LABOR’S policy to abolish franking credit refunds for everyone but age pensioners has been described as a means of “milking” self-funded retirees.
In its submission to the federal parliamentary inquiry into the implications of removing refundable franking credits, lobby group National Seniors says its membership believes the policy betrays retirees’ core values of self-reliance and self-sufficiency.
It has urged the federal opposition to scrap the policy.
“Because the majority of self-funded retirees own shares, hundreds of thousands of people will be affected by this proposed policy,” said National Seniors chief advocate Ian Henschke.
“The policy will hurt ordinary Australians and not just the wealthiest as Labor claims.”
Mr Henschke said that, unlike Labor’s negative gearing policy, there were no plans to “grandfather” this change.
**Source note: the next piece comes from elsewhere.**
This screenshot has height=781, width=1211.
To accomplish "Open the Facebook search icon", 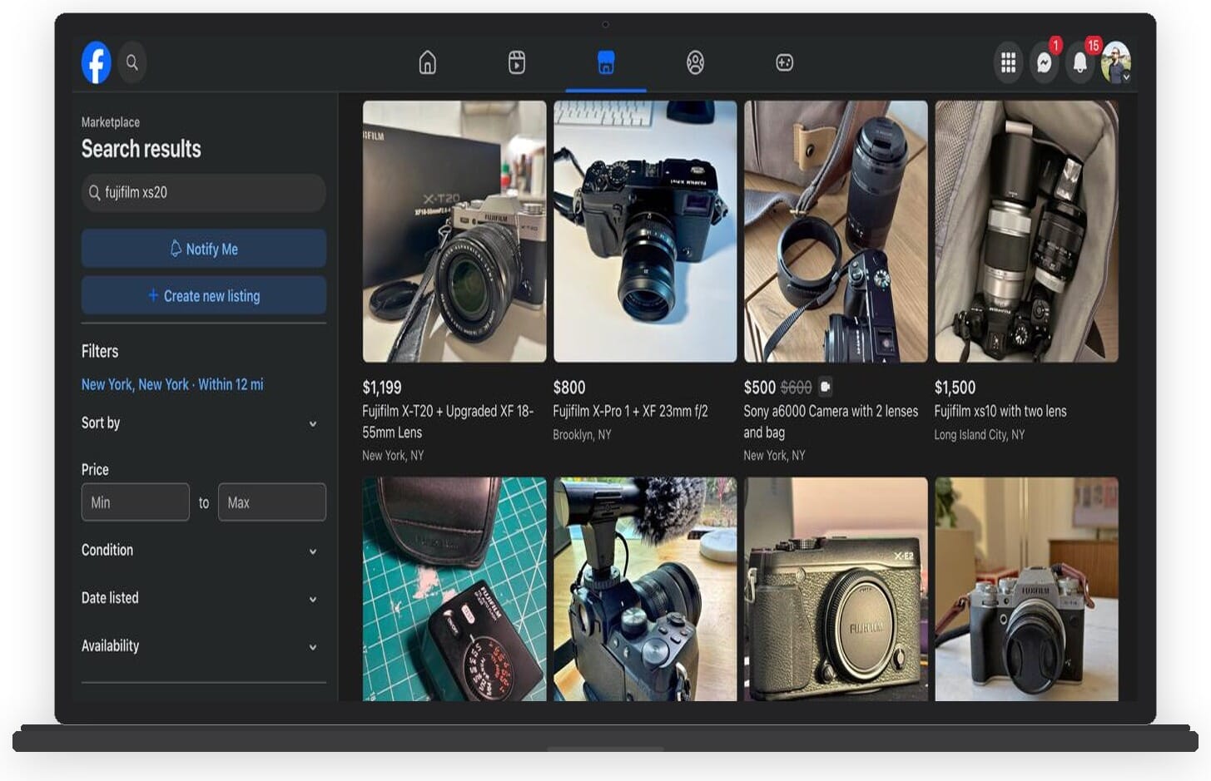I will pyautogui.click(x=132, y=62).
“This means seniors who, in good faith, planned for their retirement under existing rules will not be spared,” he said.
“It also discriminates against self-funded retirees and in favour of those in industry superannuation funds.”
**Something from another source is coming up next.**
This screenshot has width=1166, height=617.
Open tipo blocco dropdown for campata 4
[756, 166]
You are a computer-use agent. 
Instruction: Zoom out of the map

The organisation’s franking credit submission can be found HERE
In March, just two weeks after announcing its policy on franking credit refunds, Labor leader Bill Shorten buckled to pressure, announcing that all Australians on the age pension would be exempt from the policy.
The revised policy offers a complete exemption for 277,000 people on the full or part-pension and another 29,000 people on allowances such as war widows’ pensions.
What is it?
Franking, or imputation, is tax credits attached to dividends of Australian-listed companies, allowing shareholders to claim a cash refund from the Tax Office if the value of the tax credits exceeds the shareholder’s tax liabilities.
Many retirees have structured their retirement savings and investments around the tax credits and say they will face a significant drop in income if the proposal is implemented.